What to produce:
Copy out each line containing "swatch" from the entries below.

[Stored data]
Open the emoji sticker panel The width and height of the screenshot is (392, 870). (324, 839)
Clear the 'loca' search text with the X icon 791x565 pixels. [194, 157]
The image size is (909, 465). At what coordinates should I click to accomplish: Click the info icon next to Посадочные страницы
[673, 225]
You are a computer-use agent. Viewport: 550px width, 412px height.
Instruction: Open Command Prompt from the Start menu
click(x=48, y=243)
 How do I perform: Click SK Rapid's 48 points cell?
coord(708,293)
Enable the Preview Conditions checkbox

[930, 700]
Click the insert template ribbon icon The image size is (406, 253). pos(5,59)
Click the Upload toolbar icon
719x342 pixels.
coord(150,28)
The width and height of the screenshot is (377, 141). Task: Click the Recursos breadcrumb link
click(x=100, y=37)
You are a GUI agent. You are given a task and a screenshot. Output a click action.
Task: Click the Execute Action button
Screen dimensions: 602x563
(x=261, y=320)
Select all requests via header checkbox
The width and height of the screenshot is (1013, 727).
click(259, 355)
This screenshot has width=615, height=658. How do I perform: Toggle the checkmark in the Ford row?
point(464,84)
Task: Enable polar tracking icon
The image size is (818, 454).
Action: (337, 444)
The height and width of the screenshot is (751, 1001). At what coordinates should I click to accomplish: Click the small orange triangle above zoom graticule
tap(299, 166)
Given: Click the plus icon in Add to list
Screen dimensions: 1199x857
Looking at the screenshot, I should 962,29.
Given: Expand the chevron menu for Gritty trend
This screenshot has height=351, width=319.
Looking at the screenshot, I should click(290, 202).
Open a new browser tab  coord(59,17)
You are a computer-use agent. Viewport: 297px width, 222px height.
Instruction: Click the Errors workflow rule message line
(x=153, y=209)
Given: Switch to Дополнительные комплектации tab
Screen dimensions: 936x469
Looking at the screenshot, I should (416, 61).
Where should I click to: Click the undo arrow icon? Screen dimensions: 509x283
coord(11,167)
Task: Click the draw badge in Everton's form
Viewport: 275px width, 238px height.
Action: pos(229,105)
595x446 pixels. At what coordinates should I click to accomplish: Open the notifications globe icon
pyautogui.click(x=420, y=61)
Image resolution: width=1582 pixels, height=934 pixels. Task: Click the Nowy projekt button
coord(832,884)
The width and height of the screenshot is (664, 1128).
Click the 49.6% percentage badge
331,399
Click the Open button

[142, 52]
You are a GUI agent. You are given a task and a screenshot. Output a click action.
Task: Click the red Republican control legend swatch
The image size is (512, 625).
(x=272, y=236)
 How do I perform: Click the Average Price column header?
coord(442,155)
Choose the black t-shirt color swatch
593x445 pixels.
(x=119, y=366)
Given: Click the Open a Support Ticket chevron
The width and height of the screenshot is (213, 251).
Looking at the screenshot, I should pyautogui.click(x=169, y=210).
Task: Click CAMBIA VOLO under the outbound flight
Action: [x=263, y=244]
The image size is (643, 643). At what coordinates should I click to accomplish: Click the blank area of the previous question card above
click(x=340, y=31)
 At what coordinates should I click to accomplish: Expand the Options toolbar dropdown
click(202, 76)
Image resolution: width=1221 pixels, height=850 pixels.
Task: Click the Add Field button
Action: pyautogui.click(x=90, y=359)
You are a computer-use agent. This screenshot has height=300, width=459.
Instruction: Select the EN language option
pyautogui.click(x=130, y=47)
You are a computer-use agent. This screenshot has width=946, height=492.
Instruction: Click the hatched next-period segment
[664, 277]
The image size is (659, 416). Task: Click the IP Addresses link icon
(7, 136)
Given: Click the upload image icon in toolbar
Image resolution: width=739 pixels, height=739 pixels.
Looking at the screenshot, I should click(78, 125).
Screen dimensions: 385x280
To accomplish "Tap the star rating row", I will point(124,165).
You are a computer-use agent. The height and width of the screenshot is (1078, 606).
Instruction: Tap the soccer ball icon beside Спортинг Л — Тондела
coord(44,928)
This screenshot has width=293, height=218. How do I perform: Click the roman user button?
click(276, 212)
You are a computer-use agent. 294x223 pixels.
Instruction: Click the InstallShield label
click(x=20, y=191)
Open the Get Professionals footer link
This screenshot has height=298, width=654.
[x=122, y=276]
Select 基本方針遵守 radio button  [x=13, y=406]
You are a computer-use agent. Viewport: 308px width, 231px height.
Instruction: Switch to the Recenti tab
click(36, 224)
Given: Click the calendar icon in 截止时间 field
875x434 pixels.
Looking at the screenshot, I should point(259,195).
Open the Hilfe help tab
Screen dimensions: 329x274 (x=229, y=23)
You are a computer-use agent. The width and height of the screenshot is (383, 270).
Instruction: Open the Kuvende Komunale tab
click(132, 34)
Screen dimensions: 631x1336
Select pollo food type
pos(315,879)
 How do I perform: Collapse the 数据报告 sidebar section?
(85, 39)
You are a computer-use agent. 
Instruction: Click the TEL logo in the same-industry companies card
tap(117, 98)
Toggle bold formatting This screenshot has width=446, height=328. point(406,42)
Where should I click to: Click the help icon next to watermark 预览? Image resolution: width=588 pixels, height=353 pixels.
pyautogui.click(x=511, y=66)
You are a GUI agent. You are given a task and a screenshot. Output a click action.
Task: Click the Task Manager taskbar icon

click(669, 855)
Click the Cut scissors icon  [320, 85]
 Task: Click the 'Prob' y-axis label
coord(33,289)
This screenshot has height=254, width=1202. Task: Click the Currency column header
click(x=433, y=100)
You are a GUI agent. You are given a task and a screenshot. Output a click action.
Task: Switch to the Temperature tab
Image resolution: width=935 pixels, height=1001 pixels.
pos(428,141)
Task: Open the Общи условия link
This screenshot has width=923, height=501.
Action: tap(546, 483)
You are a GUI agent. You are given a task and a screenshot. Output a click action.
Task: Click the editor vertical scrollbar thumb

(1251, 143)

Exercise solution:
Task: Click the red Republican control legend swatch
Choose the black t-shirt color swatch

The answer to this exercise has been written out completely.